Gabi Zimmer zweifelte die Wirksamkeit der Einsätze an. „Was kann eine OSZE Mission erreichen?“. Schmidt verwies zunächst auf das knappe Budget (ca. 150 Mio. Euro pro Jahr) und das geringe Personal (nur rund 3000 Mitarbeiter, davon 2500 in den unterschiedlichen Missionen). „Die Regierungen wollen eben keine wirksameren Einsätze. Sie wollen nicht mehr Kompetenzen abgeben und auch nicht mehr Geld zur Verfügung stellen.“ Dabei sind die OSZE-Missionen weit mehr als bloße Präsenz. „Der Auftrag lautet immer, so weit wie möglich in die Zivilgesellschaft hinein zu wirken.“ Das geschieht durch Bildung und Informationen der Konfliktparteien übereinander, in gemeinsamen Projekten oder Veranstaltungen. So sei zum Beispiel im sehr patriarchisch geprägten Albanien sehr viel zum Thema Gleichberechtigung der Geschlechter und Frauenrechte getan worden.
Aber dabei ist die Arbeit der OSZE nach wie vor sehr westlich geprägt. „Wenn wir einen Konflikt in Asien, in Afrika oder auf dem Balkan sehen, wird die OSZE schnell gerufen.“ Einen Einsatz im Baskenland oder im Nordirlandkonflikt aber sei nie in Frage gekommen. „Das ist dann eine Einmischung in die inneren Angelegenheiten eines Staates“ beschrieb Schmidt die aus seiner Sicht „krasse Doppelmoral“ westlicher Staaten. Dennoch ist die OSZE die einzig anerkannte Dialogorganisation, die weit über Wahlbeobachtung hinaus wirke. Schmidt wörtlich: „Im Georgienkonflikt hätte Russland einem Mandat der UNO oder gar der Nato niemals zugestimmt. Der OSZE aber wurde die Vermittlungsrolle zuerkannt.“
Es folgte eine sehr kontroverse Diskussion mit den knapp 40 BesucherInnen um die Frage der Anwendung der Gewalt zur Konfliktlösung oder zum Schutz der Menschenrechte. Dabei sieht Schmidt die OSZE außen vor. „Die OSZE darf niemals in eine gewalttätige Auseinandersetzung hinein gezogen werden, sonst verspielt sie ihre Glaubwürdigkeit“ ist er sich sicher.

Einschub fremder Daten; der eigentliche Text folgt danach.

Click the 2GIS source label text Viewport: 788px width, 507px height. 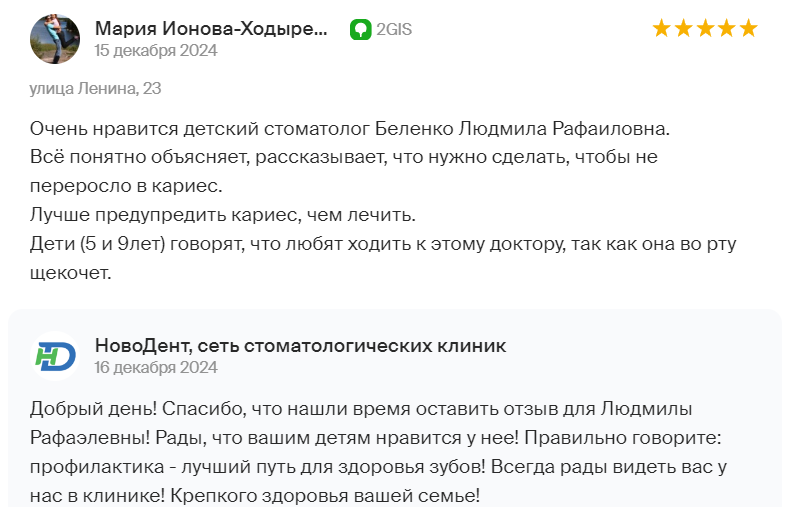click(x=394, y=30)
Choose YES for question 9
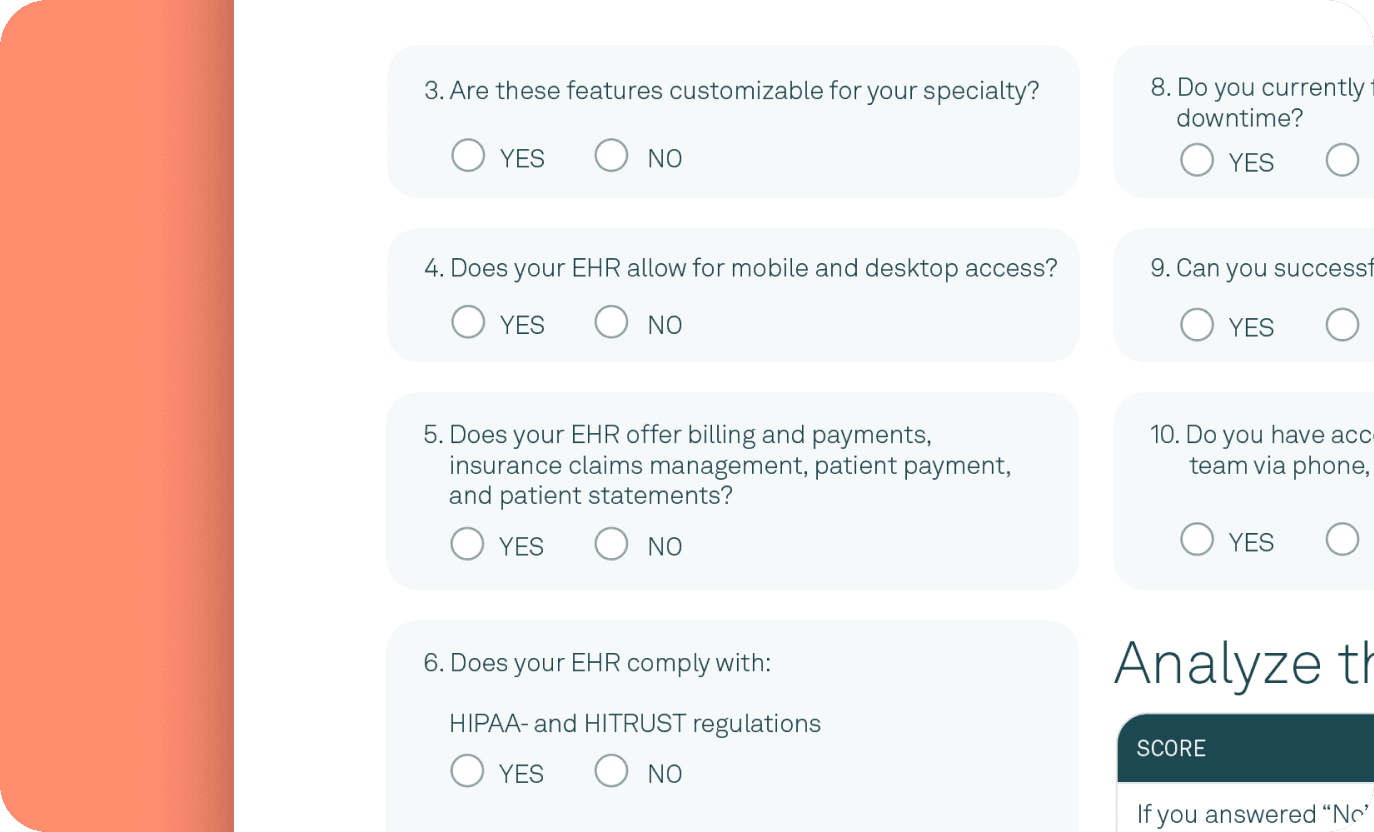 (x=1197, y=325)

Am Ende herrschte Konsens, das die OSZE nur die Rolle spielen kann, die ihr von den 56 Mitgliedsstaaten zugewiesen wird. „Aber einer Veränderung dieser Rolle müssen nationalstaatliche Initiativen voran gehen meinte Gabi Zimmer. „Das geht nicht aus dem europäischen Parlament heraus“ bemerkte sie am Ende der Diskussion.

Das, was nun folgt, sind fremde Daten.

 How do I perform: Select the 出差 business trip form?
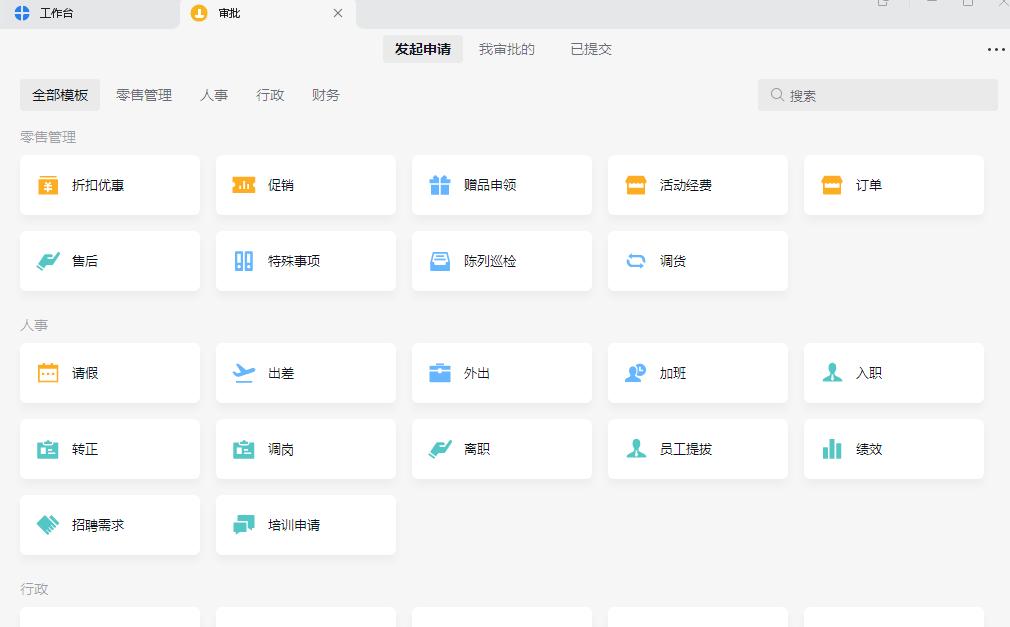point(305,373)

Am Schluss der Veranstaltung gab es noch eine nette Geste: eine Weimarer Bürgerin hatte am Vorabend in der Buchhandlung ihren 60. Geburtstag gefeiert. Und sie bat die Gäste des Café Gedanken frei, sich von ihren vielen Geburtstagsblumen einige mit nach Hause zu nehmen.